Figure 1. A schematic illustration of LYTAC, AUTAC, ATTEC, AUTOTAC and LYECs. LYTACs mark the extracellular POI with mannose-6-phosphate (M6P)-conjugated antibodies for lysosomal degradation. AUTACs contain a degradation tag (guanine derivative), which triggers K63 polyubiquitination of the POI, and the POI is recognized by the selective macroautophagy/autophagy pathway for degradation. ATTECs tether the POI to the phagophore for autophagic degradation by direct binding to the POI and LC3. AUTOTACs bring the POI to the phagophore for autophagic degradation by binding to the POI and SQSTM1/p62. LYECs promote activation of TFEB and lysosome biogenesis, which enhances the degradation efficiency of autolysosomes (created with BioRender.Com).
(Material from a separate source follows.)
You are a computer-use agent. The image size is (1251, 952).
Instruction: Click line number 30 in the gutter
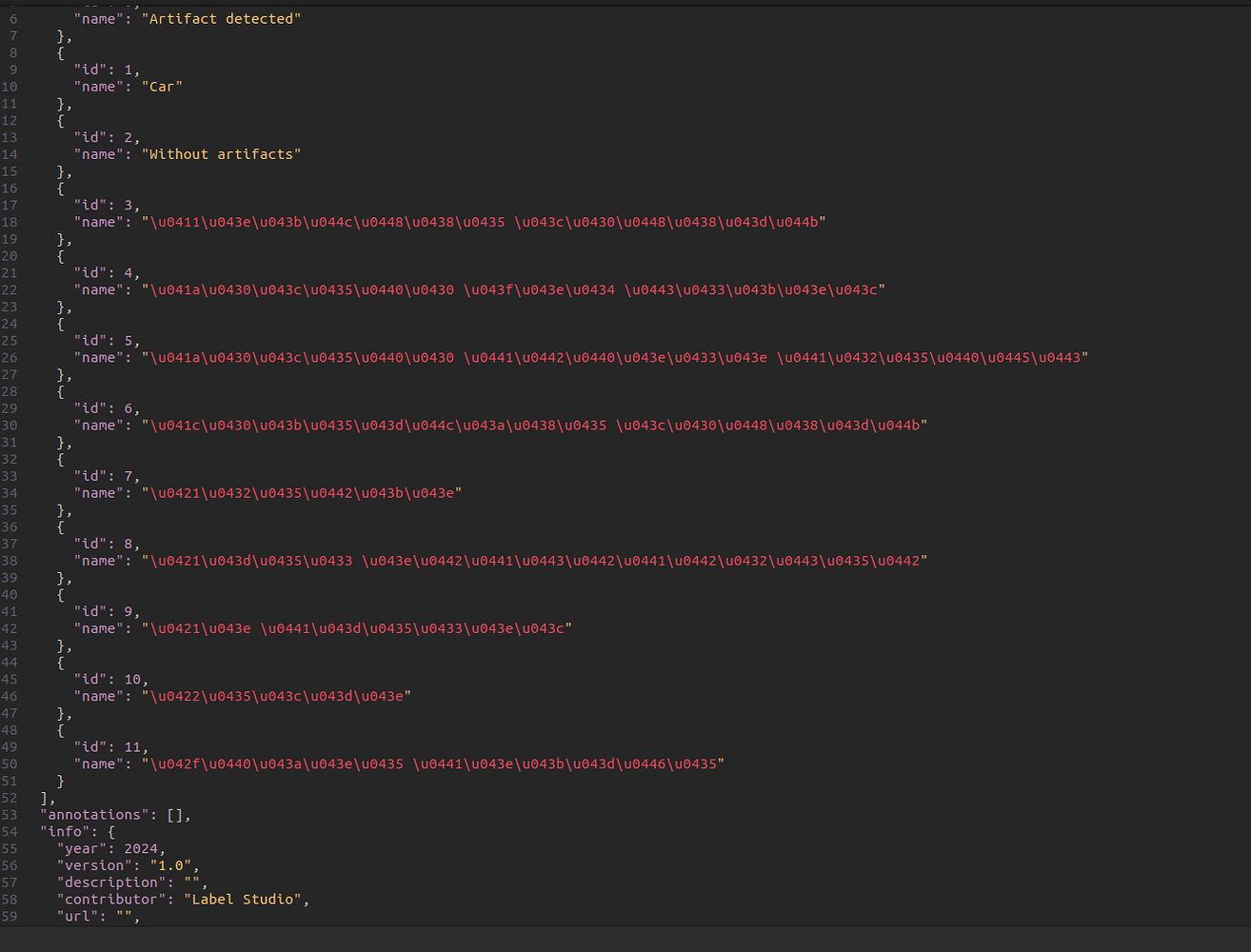(12, 425)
However, lysosomes become dysfunctional and their degradative capacity declines during the pathogenesis of neurodegenerative diseases. These changes of lysosomes further aggravate the toxic protein-induced burden within neuronal cells. Therefore, strategies to promote lysosome function and its degradative capacity could act as potential therapeutic approaches for neurodegenerative diseases. By establishing the screening system on the basis of a TFEB-EGFP stable cell line and LysoTracker staining, we recently identified a group of LYECs that could significantly promote TFEB activation and lysosome biogenesis [1]. Further profiling indicated that LH2-051 exerts its biological roles by the inhibition against DAT and may act as a potential drug candidate for AD therapy.
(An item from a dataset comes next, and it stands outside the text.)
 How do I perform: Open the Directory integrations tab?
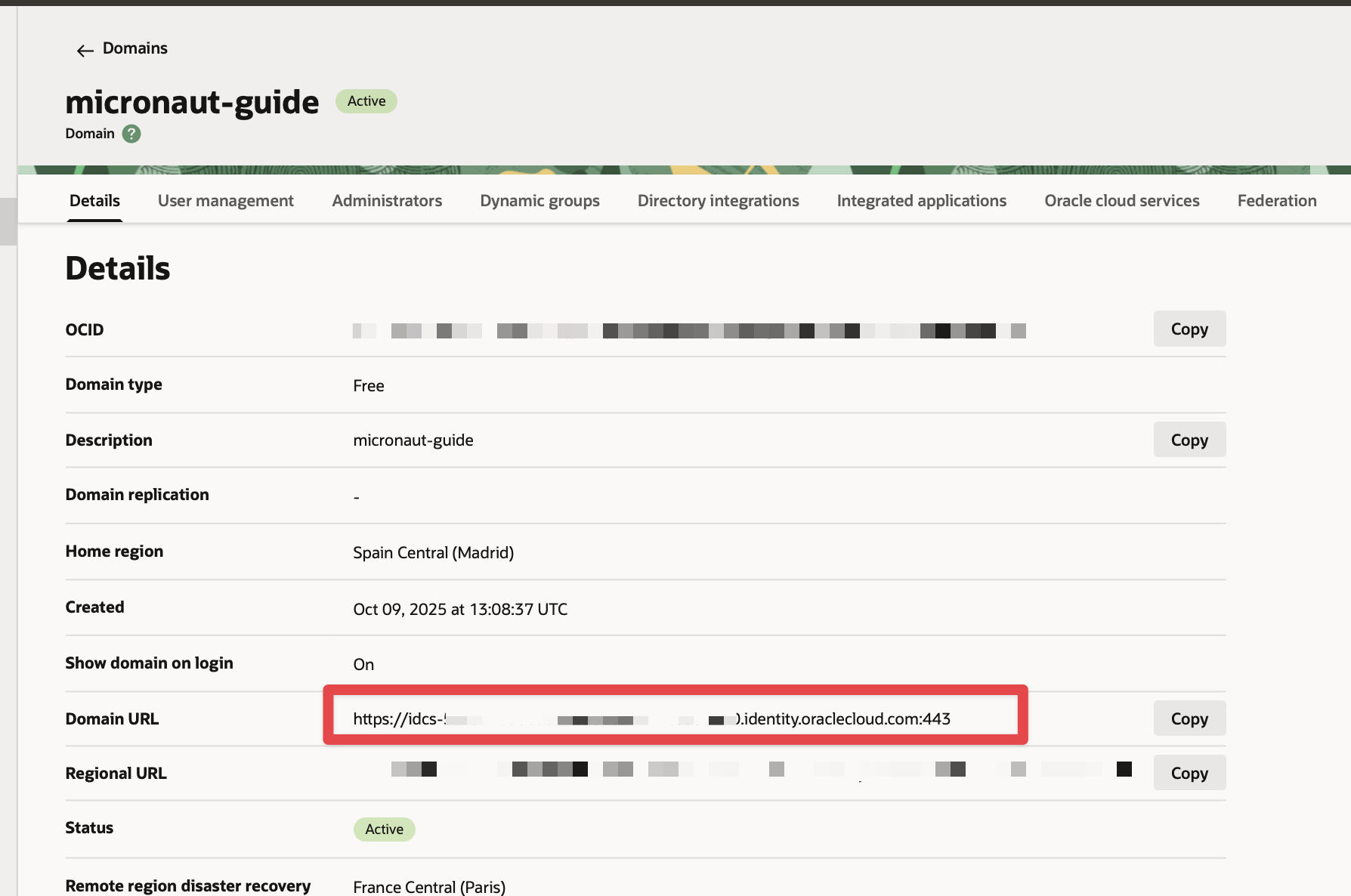718,201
We here provide novel insights into DAT inhibition and dissect the DAT–CDK9–TFEB signaling axis, which is a novel regulatory mechanism of lysosome biogenesis (Figure 1). In this cellular process, lysosomes function as the hubs for this signal transduction. LH2-051 treatment induces translocation of DAT from plasma membranes onto lysosomal membranes, where DAT promotes CDK9 inactivation and release from lysosomes into the cytosol. Notably, the inhibition of DAT has beneficial effects on lysosome biogenesis and AD progression independently of intracellular dopamine concentration because neither administration of additional dopamine nor knockdown of intracellular SLC18A2/VMAT2 (solute carrier family 18 member A2) can mimic/reverse LH2-051-induced TFEB activation and lysosome biogenesis. Our results provide the first link between intracellular protein quality control and functions of neurotransmitter transporters and explain how DAT translocation from plasma membranes participates in signal transduction on lysosome membranes. This work helps us to understand new biological functions of neurotransporters.
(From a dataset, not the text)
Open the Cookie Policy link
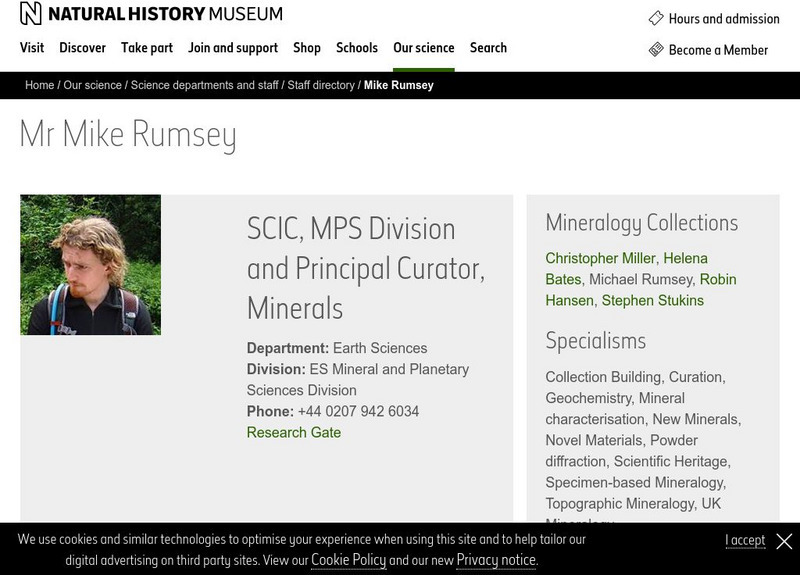This screenshot has height=575, width=800. 348,560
Taking all the results together, our study offers a new perspective to help us understand protein quality control under pathophysiological conditions. We think that there are potential translational values of DAT inhibition for the treatment of neurodegenerative diseases. In the future, combining LYECs with AUTAC, ATTEC, LYTAC or AUTOTAC maybe have synergetic effects and further enhance the degradation efficiency of autolysosomes (Figure 1).

Disclosure statement

No potential conflict of interest was reported by the authors.

Additional information

Funding

This work was supported by the Ministry of Science and Technology of the People’s Republic of China [2022ZD0213000]; the National Natural Science Foundation of China [92057103, 31872820, 91953108, 82130105, 82121005, 82173656]; Shanghai Basic Research Program [18ZR1404000]; State Key Laboratory of Drug Research [SIMM2004KF-09].